ZIA users "access denied" by Web Application Firewall at common sites

Is anyone else experiencing a problem where large US commercial sites (big-box retailers, home improvement/hardware, groceries) who use a certain Web Application Firewall are blocking client requests that come from the Zscaler IP range?

For example, we have seen problems with users browsing to www.hmedept.com (URL obscured) receiving an error like: “Access Denied. You don’t have permission to access http://www.hmedept.com/” on this server. Reference #18.097d098a098f.something."

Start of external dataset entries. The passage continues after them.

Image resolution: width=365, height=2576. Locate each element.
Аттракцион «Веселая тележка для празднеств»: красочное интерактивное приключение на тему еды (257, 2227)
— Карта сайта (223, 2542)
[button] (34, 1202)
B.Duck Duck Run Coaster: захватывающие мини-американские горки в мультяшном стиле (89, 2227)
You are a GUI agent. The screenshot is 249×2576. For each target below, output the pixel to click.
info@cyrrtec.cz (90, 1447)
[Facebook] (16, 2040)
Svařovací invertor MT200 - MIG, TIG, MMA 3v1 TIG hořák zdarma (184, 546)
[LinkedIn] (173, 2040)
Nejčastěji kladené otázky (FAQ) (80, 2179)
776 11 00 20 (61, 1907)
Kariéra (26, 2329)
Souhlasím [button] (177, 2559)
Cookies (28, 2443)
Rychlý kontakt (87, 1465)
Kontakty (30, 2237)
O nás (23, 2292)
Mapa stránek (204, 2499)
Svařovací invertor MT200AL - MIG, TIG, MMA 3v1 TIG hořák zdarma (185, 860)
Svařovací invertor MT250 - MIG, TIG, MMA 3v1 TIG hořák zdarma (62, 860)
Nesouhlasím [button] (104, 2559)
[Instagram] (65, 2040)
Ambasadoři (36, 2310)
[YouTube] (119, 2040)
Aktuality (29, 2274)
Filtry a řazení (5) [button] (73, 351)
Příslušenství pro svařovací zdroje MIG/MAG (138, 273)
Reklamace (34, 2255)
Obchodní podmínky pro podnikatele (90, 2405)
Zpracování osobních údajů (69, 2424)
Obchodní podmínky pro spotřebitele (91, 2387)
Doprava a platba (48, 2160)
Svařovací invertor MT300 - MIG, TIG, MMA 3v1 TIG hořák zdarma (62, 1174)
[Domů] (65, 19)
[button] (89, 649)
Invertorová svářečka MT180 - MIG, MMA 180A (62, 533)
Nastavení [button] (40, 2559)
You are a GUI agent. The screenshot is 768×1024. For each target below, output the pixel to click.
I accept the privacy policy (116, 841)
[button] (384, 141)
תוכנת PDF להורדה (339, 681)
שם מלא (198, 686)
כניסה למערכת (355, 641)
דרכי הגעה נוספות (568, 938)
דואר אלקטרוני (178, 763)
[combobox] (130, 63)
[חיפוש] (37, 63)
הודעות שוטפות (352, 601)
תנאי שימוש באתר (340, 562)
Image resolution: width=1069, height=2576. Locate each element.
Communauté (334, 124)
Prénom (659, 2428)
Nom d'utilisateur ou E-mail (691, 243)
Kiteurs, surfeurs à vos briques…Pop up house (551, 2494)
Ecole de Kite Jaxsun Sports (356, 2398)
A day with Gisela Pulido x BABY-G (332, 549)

In the cases we have seen the WAF that is performing the block is Akamai. This has happened at multiple big-box sites.

We can work around this issue by bypassing the site in our Forwarding Profile PAC. We don’t like doing this because it is hard to manage, and removes the security protections and logging we’d normally get from ZIA.

It seems to me, subjectively, that this is happening more frequently. Has anyone else seen this? Zscaler internal types - is it possible that Akamai is seeing Zscaler IP’s as blacklisted, or perhaps something similar?

1 Like

Hi @Mark_Beadles and thanks for letting us know. I’ll check with our support and operations teams.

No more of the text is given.